Hugo Rangel impulsa reforma para modernizar taxis en Michoacán
La iniciativa fue presentada ante el Pleno del Congreso del Estado y plantea una reforma a la Ley de Movilidad y Seguridad Vial de Michoacán con un objetivo claro: garantizar condiciones de modernización tecnológica y competitividad para las y los concesionarios del servicio público de taxi.
De acuerdo con el planteamiento, las aplicaciones digitales usadas por taxistas concesionados serían reconocidas jurídicamente como herramientas auxiliares de modernización, y no como plataformas independientes de intermediación tecnológica. En otras palabras, la reforma busca poner orden en un terreno donde la tecnología avanza más rápido que la regulación.
¿Qué propone la reforma para taxistas en Michoacán?

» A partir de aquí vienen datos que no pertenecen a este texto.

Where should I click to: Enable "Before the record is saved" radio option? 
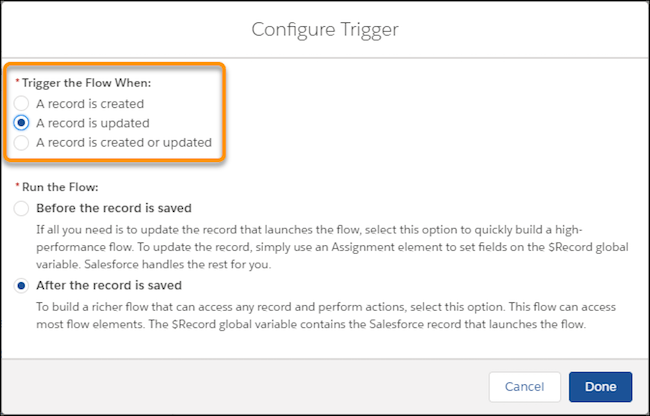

La iniciativa de Hugo Rangel contempla varios puntos que podrían cambiar la dinámica del sector:
| Propuesta | Objetivo |
|---|---|
| Reconocer aplicaciones digitales como herramientas auxiliares | Dar certeza jurídica a su uso por taxistas concesionados |
| Establecer criterios de proporcionalidad regulatoria | Evitar cargas desiguales frente a grandes plataformas |
| Reducir riesgos de doble carga tributaria | Facilitar la incorporación a la economía digital |
| Impulsar plataformas locales | Fortalecer el desarrollo tecnológico con identidad michoacana |
| Proteger la economía regional | Retener el valor generado en las comunidades del estado |
Este enfoque intenta responder a un dilema que, como dice el refrán, “no se puede poner en la misma balanza lo que pesa distinto”. Para el legislador, la disputa entre el transporte concesionado local y las corporaciones transnacionales de plataformas digitales no parte desde la misma línea de salida.

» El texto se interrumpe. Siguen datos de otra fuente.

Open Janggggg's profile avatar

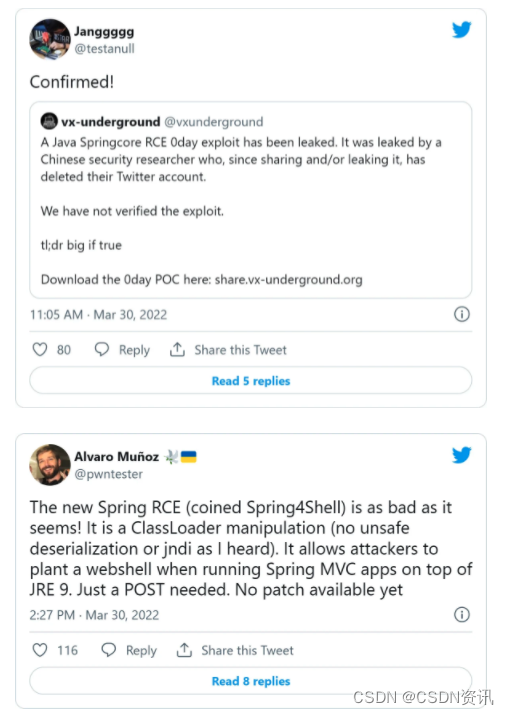pos(50,39)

Competencia desigual entre taxis y plataformas digitales
Durante la presentación, el diputado petista advirtió que existe una competencia profundamente asimétrica entre el gremio taxista y las grandes empresas tecnológicas que operan como intermediarias de transporte.
Según su postura, estas compañías concentran ganancias mediante modelos que extraen una parte importante de la riqueza generada por los transportistas, debilitando las economías regionales. El planteamiento coloca en el centro una pregunta que cada vez pesa más en la agenda pública: ¿quién se queda con el valor que generan las comunidades locales?